O'Connell told Kligerman about his idea, and his friend saw the potential in it. They co-founded the business in the summer of 2013, Kligerman handling the name and the design of the bottle, O'Connell and Moss taking care of the product.

Here was the deal Thursday in Fairfield: It's three guys with their laptops in a newly leased, somewhat disheveled office space. There are about a dozen seltzer bottles clustered on the table near O'Connell's computer because, well, O'Connell can't get enough seltzer. Kligerman is polishing off a vanilla milkshake. They've spent the entire day preparing for a presentation they'll make to a distributor. They still need to plan social media strategy. Vital for business, Kligerman says.
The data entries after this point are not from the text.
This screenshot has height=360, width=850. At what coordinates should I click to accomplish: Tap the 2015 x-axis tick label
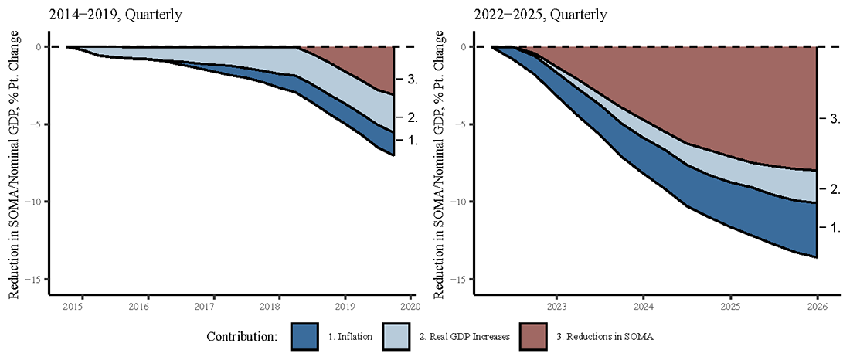point(73,307)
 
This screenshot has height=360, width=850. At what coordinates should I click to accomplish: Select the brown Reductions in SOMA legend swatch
point(538,337)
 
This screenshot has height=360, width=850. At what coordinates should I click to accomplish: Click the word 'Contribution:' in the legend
point(242,338)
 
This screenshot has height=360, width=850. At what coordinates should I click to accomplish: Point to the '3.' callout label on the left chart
point(412,80)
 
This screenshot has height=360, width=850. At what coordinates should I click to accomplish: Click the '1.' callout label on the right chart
point(834,228)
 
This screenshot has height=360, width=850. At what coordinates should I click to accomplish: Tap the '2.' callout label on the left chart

They've gone door-to-door in the area. Nootelligence is in stores on Post Road, on the Fairfield University campus and on the NYU campus. They recently picked up 30,000 bottles from the manufacturer in New Jersey.

Kligerman drinks one of them as he flips through a notepad filled with his ideas.

"Between Ian and myself and Jeff, there are a lot of decisions in terms of `how fast do you want to grow?'" Kligerman says. "That's one thing, you want to grow fast enough so the general public knows you're there and can become a leader, but at the same time, don't grow so fast that you can't keep up with it."

* * *

When you talk to Parker Kligerman, you think Nootropics -- this start-up business -- is his life. He's so consumed with the subtlest of details: the bottle, for example, is rectangular, not circular like a five-hour energy drink or any of the knockoffs. That's key.

"Groundwork in this industry is really important," he said. "Just pounding the pavement around here. The more stores you're in, the more distributors see it at these places, and you'd be surprised. They might see it and say `what's that?' And this distributor might be doing 4,000 more stores around the Northeast. Just because you're in that store, you might get that distributor."

He's an entrepreneur, completely invested in understanding this market, yet he's also Parker Kligerman the NASCAR Driver, a card he's not afraid to pull on sales calls. Although he's been removed from racing since April 23, he hasn't really left.

"Right now I'm driving a lap -- say it's Texas ," he said from his swivel chair. "I'm talking to you and I'm having this conversation but in my head somewhere I'm in a race car ... It's always in your mind. It's always going. Jeff Gordon said he can't turn it off. That's the scary thing. As a race car driver, you can't not think about driving."

When news leaked of Swan Racing's restructuring, Kligerman received texts like "Are you OK?" If he isn't, it doesn't show. He says there's an opportunity -- he can't yet disclose the details -- that will take him out of the Nootelligence office for about a week. He says any driver, even Jimmie Johnson, would agree: "If you could have one year where you could drive a ton of different race cars and then come back (to the Cup), you'd take it in an instant."

"As a race car driver, you want to do something different."

For now, Parker Kligerman will keep making his sales calls, waiting for the right one to come his way.